Looking to increase your upper body strength? Try arm balance yoga poses. While some of these poses are quite challenging, they increase your upper body strength tremendously. Not just that, they also increase blood circulation and improve your focus. You can also achieve a great deal of stability while doing them with minor modifications.
Here are 4 arm balance poses you can try.
4 Arm Balance Poses And How To Improve Stability While Doing Them
1. Plank Pose (Dandasana)
The plank pose tones your core muscles and strengthens your arms, wrists, and shoulders. Not just that, it also improves your posture immensely.
- First, lie down on the floor and place your arms next to you.
- Take a deep breath and slowly push yourself up like how you would when you do a pushup. Ensure that your body is in a straight line from your heels to your head. Your wrists must be directly under your shoulders.
- Look at the floor and stay in the pose for 10–20 seconds. While in the pose, contract your abdominal muscles toward your spine.
- Lower yourself down to the floor slowly, and rest for a few breaths.
- Repeat this 5–6 times.
For improved stability, spread your fingers in a starfish shape and grip the floor with your fingertips. This helps strengthen your wrists and the muscles in your hands and forearms. Also, remember to hold your core muscles tight while doing the pose.
2. Side Plank Pose (Vasisthasana)
This pose strengthens your arms, wrists, and legs alongside improving your upper body strength and balance.
- Start with the plank pose.
- Shift your weight on your right arm and foot gradually, and let your left foot rest on your right foot while keeping your left arm on your hip.
- Keep your right hand a little ahead of your shoulder, and press the palm of this hand firmly on the floor.
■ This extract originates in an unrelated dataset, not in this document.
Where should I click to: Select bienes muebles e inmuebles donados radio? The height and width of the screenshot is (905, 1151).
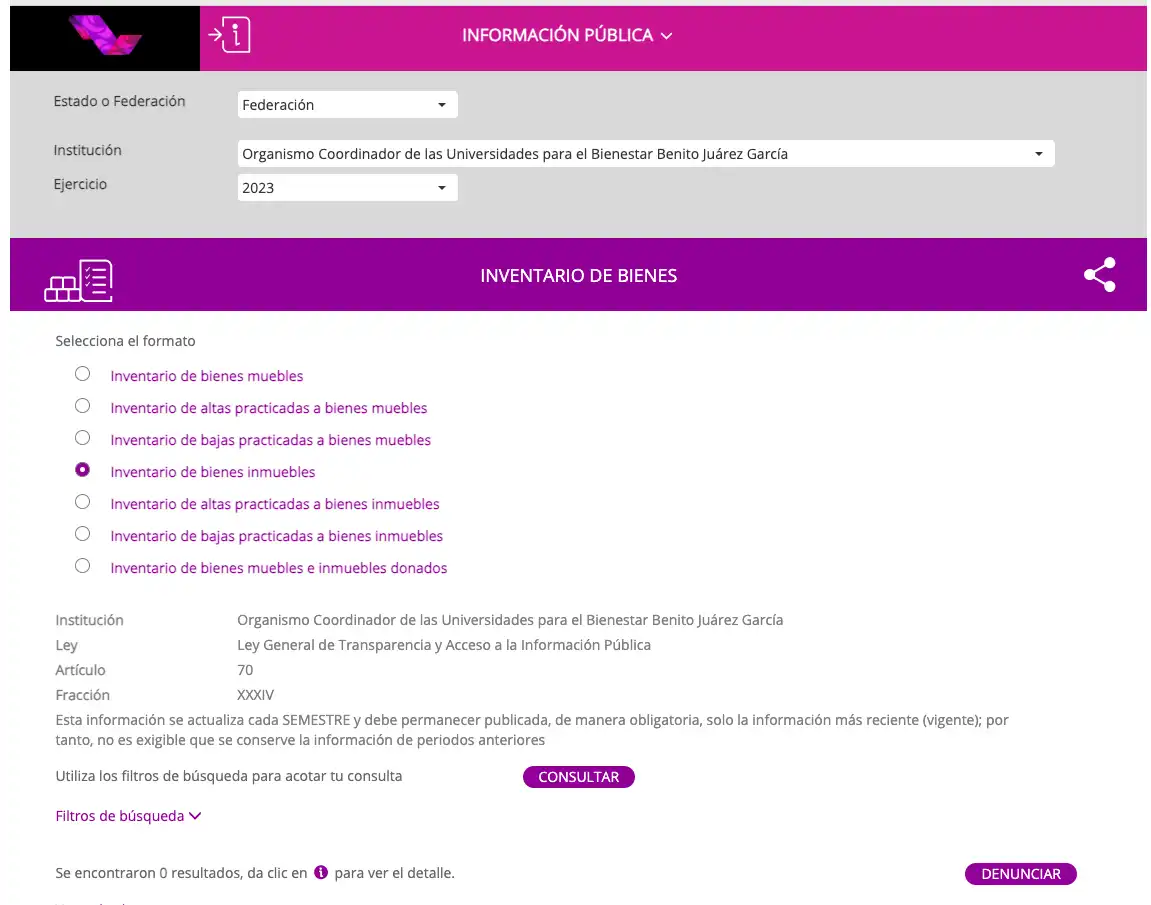(x=83, y=566)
- Inhale and lift your left arm upward slowly. Keep it perpendicular to the floor with your fingertips pointing upward.
- Turn your neck in the direction of the raised arm, and look at your fingertips. Hold the pose for 10–15 seconds.
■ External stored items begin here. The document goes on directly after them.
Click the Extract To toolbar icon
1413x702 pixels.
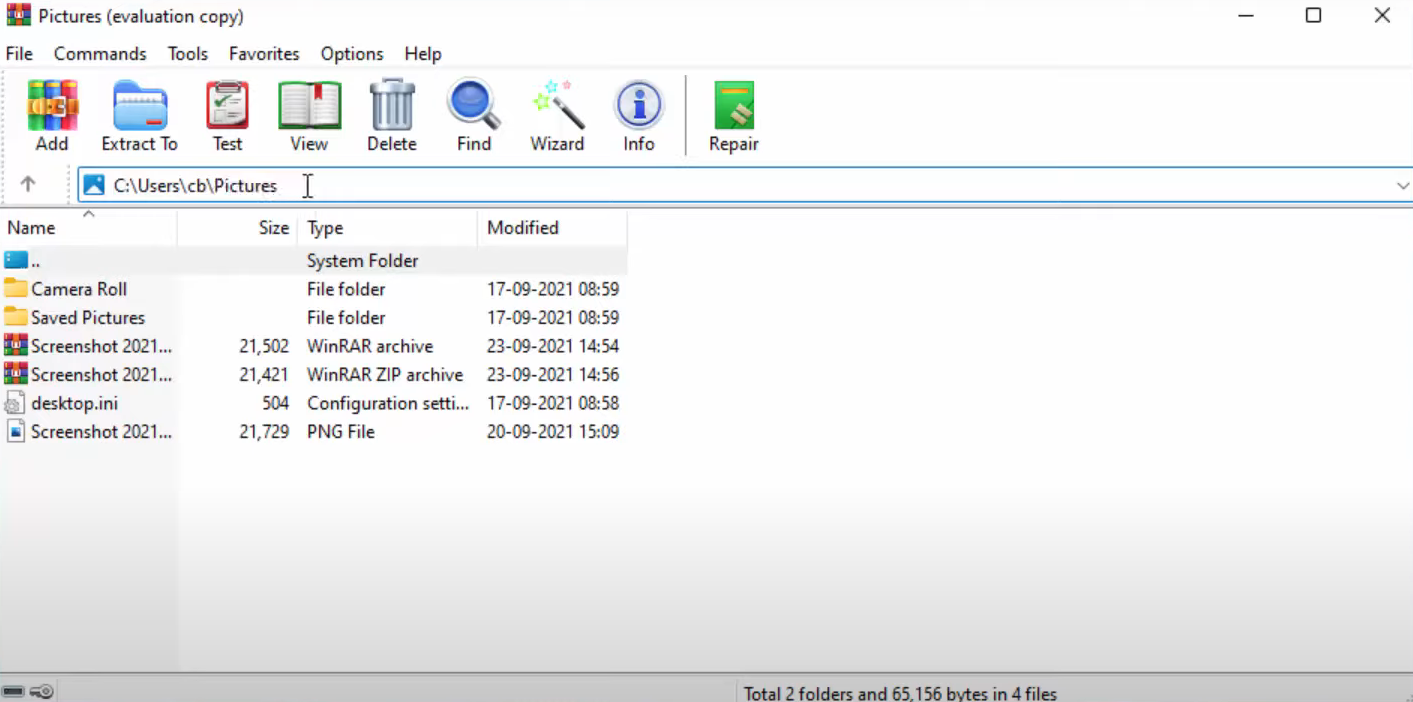pyautogui.click(x=139, y=108)
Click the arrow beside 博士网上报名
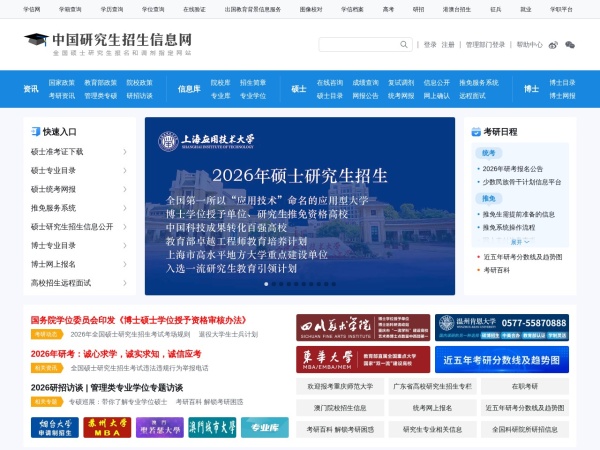 [125, 264]
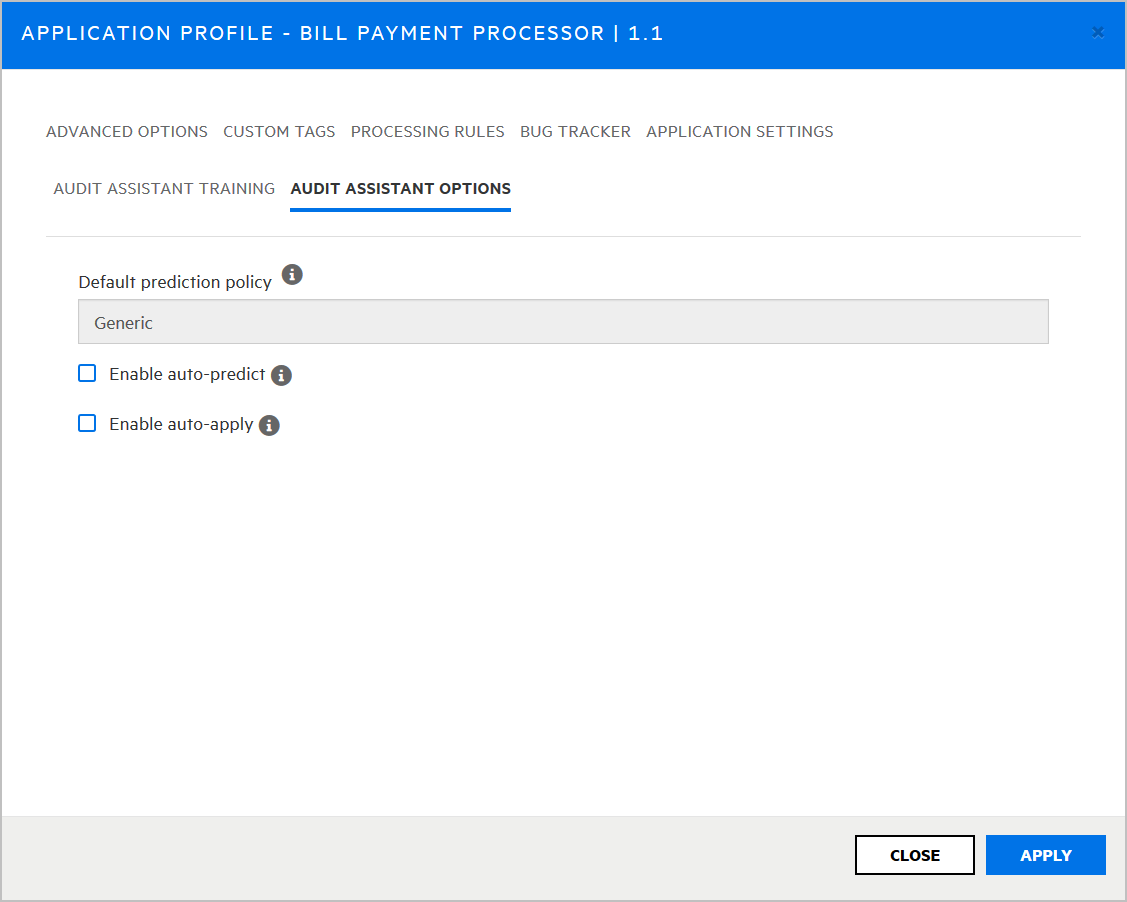
Task: Tick the Enable auto-apply checkbox
Action: [x=88, y=424]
- Breathe out slowly and bring your arm to your hip. Move into the plank position and, then, to the floor. Rest for a few breaths.
- Repeat the steps on the other side.
3. Four-Limbed Staff Pose (Chaturanga Dandasana)
The key feature of this pose is that it strengthens your arms, wrists, and abdomen. It also improves your stability and core strength.
- Start by going into the plank pose. Keep your arms and spine fully erect.
- Breathe out and slowly bend your elbows while moving toward the ground till you’re a few inches above the ground.
- Continue taking steady breaths, and remain in this position for about 10–20 seconds.
- Then, slowly move toward the floor and rest.
- Repeat this 3–4 times.
For better stability, squeeze your elbows toward your rib cage while holding the pose.
4. Crow Pose (Kakasana)
While this pose might be a little difficult initially, constant practice will help you master it. The crow pose is great for improving concentration and strengthening your arms and wrists.
- Start by going on all fours, shoulder width apart. Spread out your fingers.
- Bring your feet toward your hands slowly till your toes are extremely close to your hands.
- Bend your elbows like you would in the four-limbed staff pose. Place your knees in the shelf that your arms are creating.
- Stare forward as you press your hips high, and shift your weight toward your palms.
- Balance yourself by lifting one foot at a time. With practice, you’ll be able to hold your balance well enough to be able to lift both feet at the same time.
- Stay in this position for a few breaths and, then, move into a fetal position to rest.
A good way to do a complicated pose like this one with better stability is by breaking the pose down into parts and practicing each part separately. Also, engage your core muscles while doing the pose. If you’re wondering how, simply hollow your belly. This will make getting into the pose easier.
Practice these poses regularly, and your upper body and arm strength are sure to improve tremendously.